The whole business bemused me. For all the laptop/fridge proximity business, I still couldn't fully comprehend how Nikki's weight appeared to have shot up quite so much in the months I'd been away. I was bemused, too, by the tricks played by fate. There I'd been, hoping she'd gain, encouraging her surreptitiously, and she starts to do so, but slowly; only when I'm not there at all does she accelerate. Ironic, eh? 

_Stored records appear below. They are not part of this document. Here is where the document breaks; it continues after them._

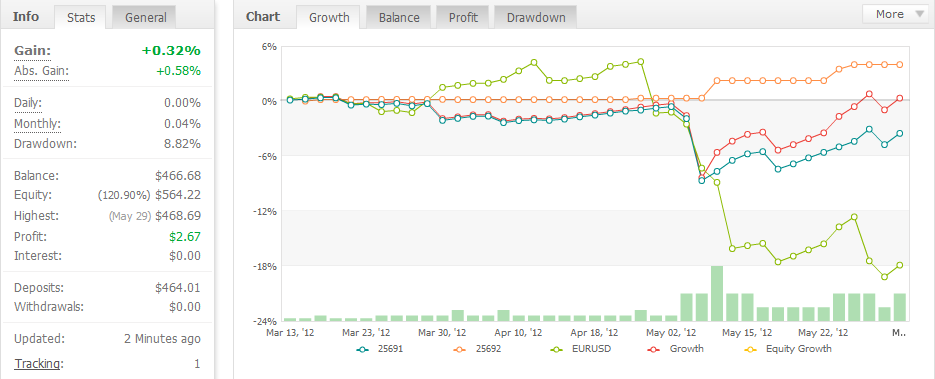Click the More dropdown arrow
935x379 pixels.
(x=918, y=15)
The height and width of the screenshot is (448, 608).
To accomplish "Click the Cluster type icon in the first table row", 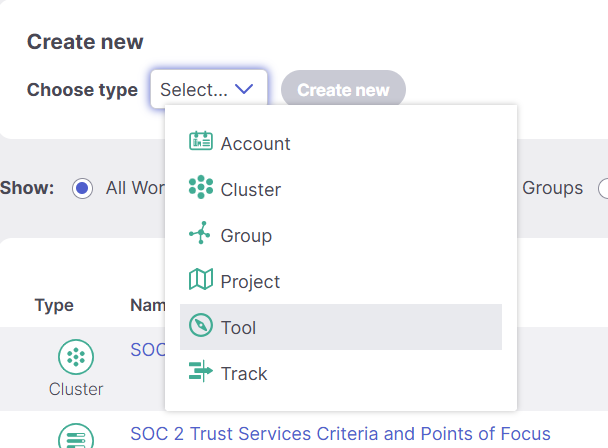I will point(76,356).
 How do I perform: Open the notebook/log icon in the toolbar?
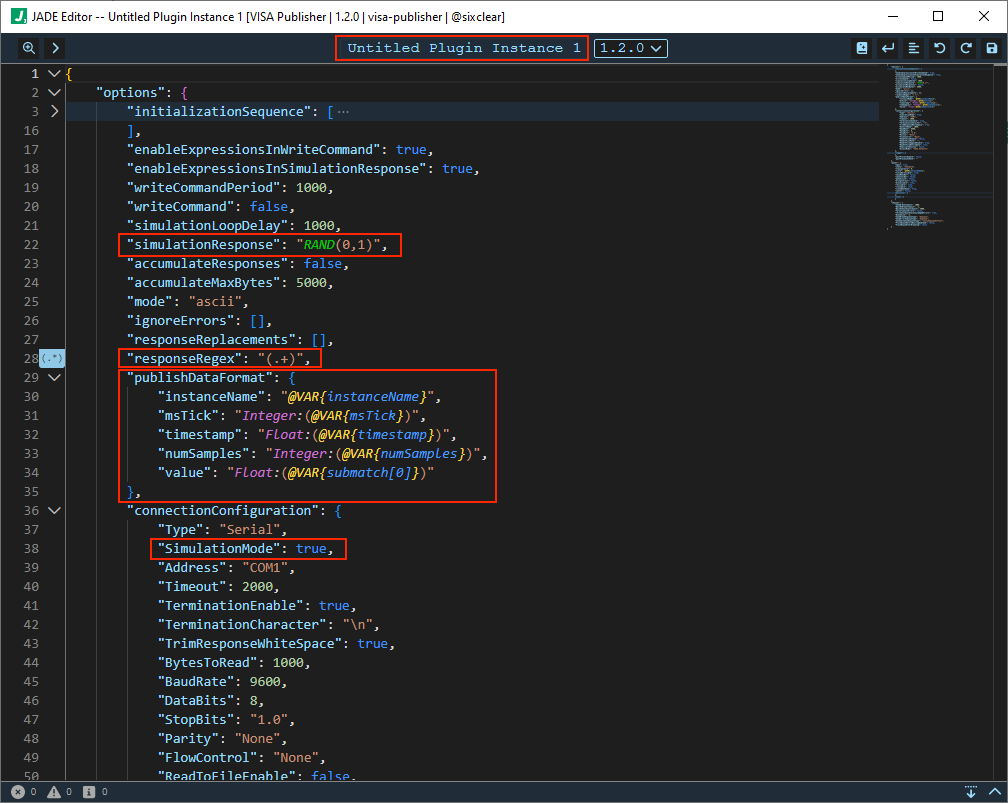(861, 48)
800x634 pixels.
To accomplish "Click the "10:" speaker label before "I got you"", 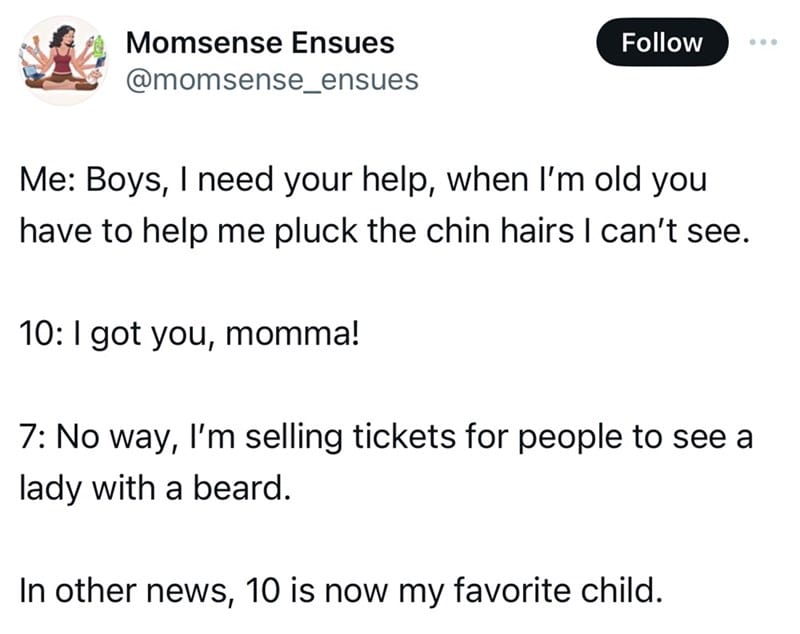I will click(x=42, y=335).
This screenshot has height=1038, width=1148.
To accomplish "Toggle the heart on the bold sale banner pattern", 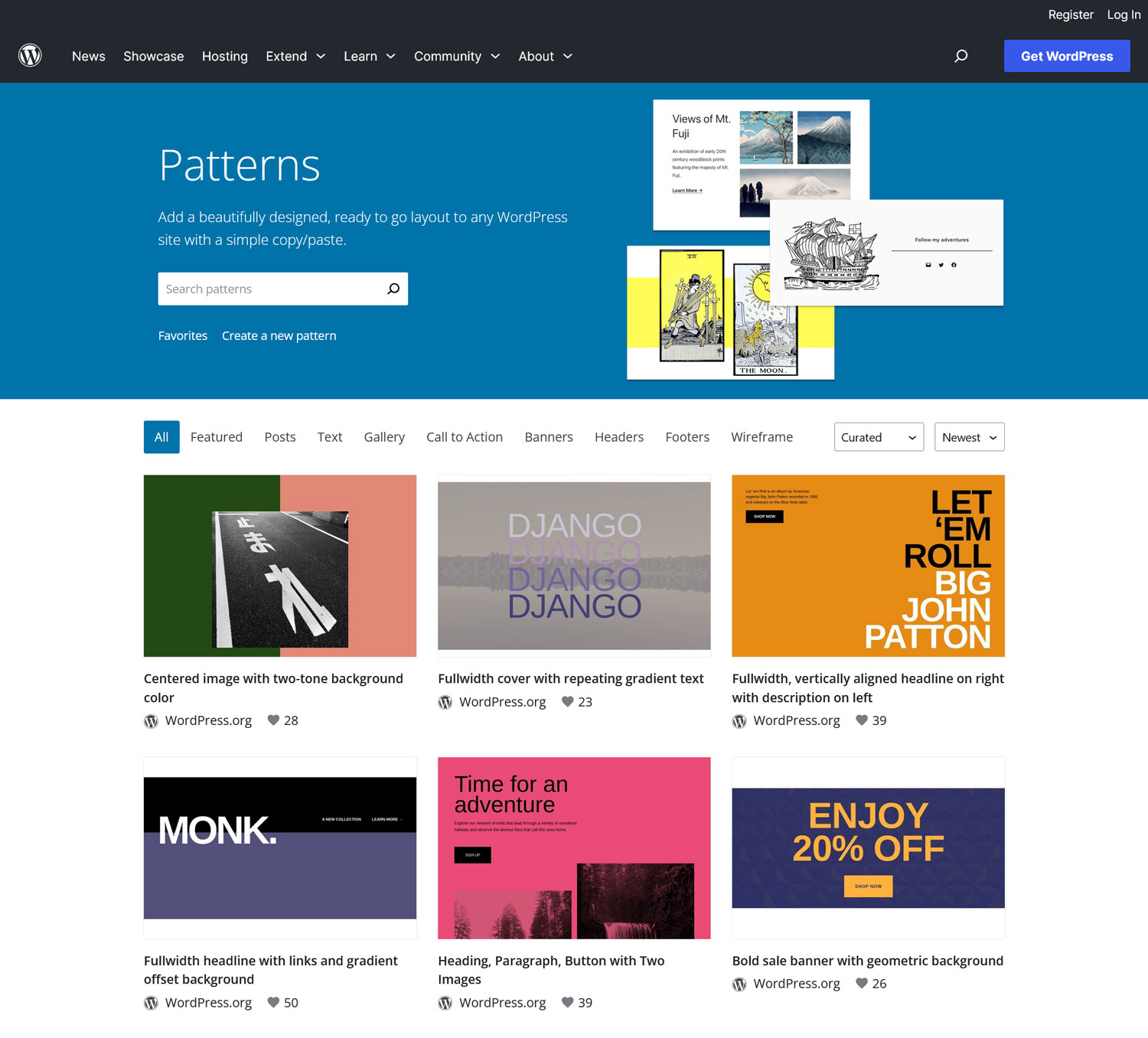I will [862, 984].
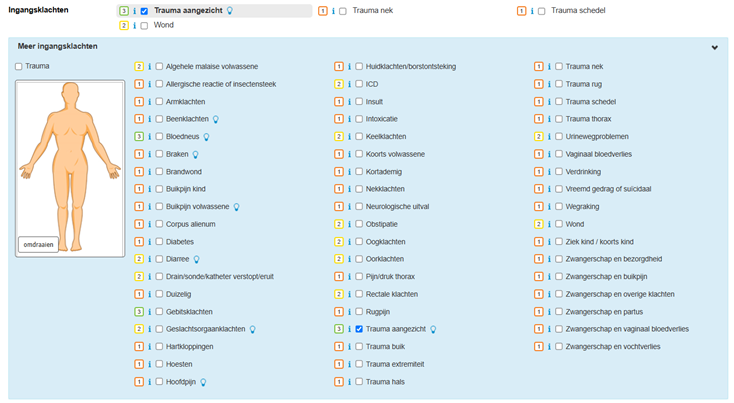This screenshot has width=734, height=403.
Task: Click lightbulb icon next to Diarree
Action: pos(197,259)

Turning the key in her door, I began to have palpitations. What would I find on the other side? The first thing I noticed was her breasts. From satsumas to oranges. And now melons. Watermelons. Since her New York visit they had leaped forward even more. E cups, I thought; they had to be E cups. As we embraced there was so much to hug and squeeze. The rest of her body had filled out to match. Her upper arms, I noticed, were suddenly much bulkier. Her belly had not only thickened; it had also spread upward into a pillow of fat, crowned by the breasts above. She was round, she was wide; she was plump. 

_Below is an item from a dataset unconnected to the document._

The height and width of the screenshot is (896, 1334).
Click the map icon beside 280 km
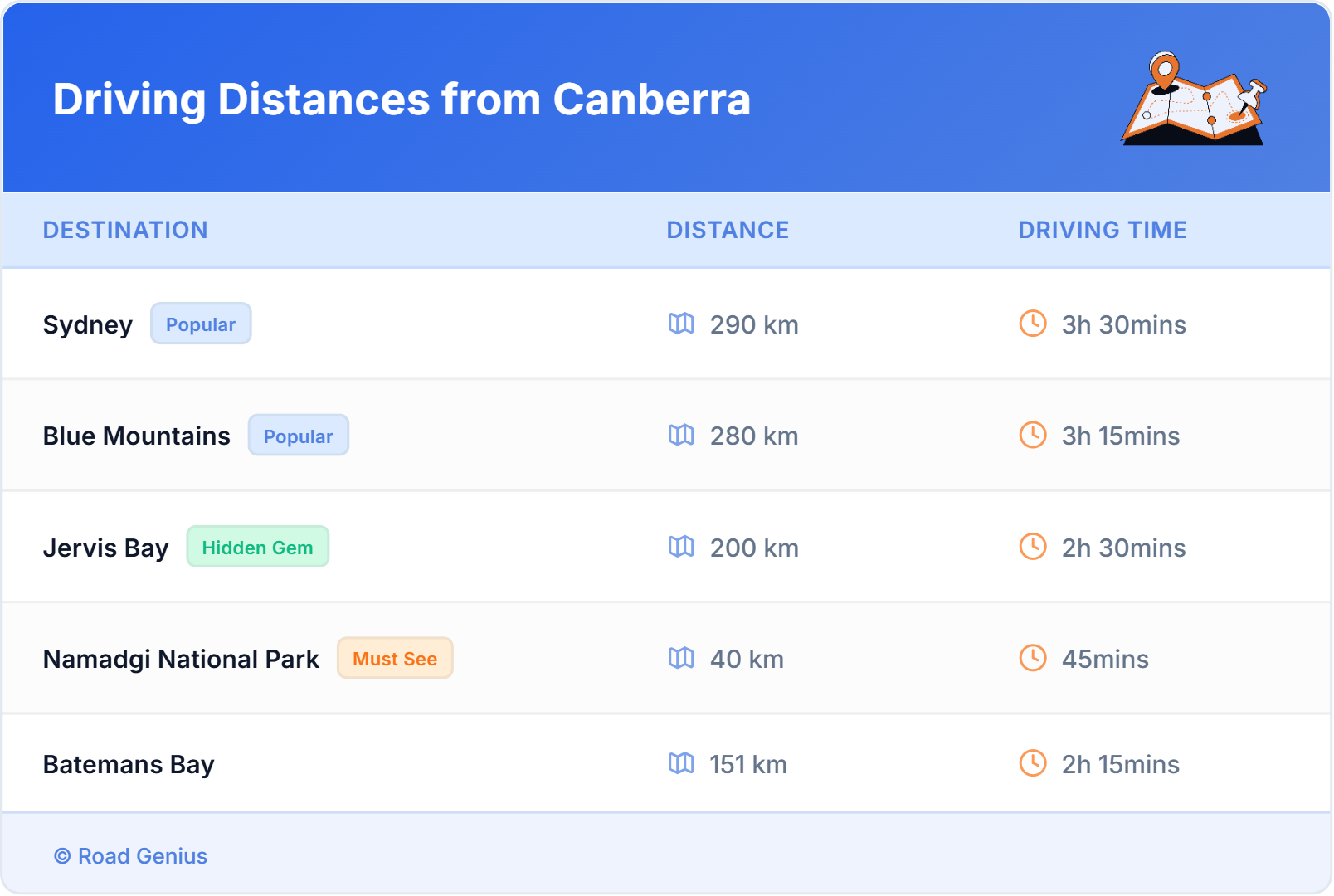pyautogui.click(x=680, y=435)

Then there was her face. The eyes were the same, blazing away, always magnets for my attention; the auburn hair still bounced; the skin's honey glow as dazzling as ever, maybe more so. But the face looked so full, not just in the cheeks, but round the edges, where the double chin had started to take up permanent residence, and the mole near her ear appeared to have moved half an inch to the left. This was going to take some getting used to.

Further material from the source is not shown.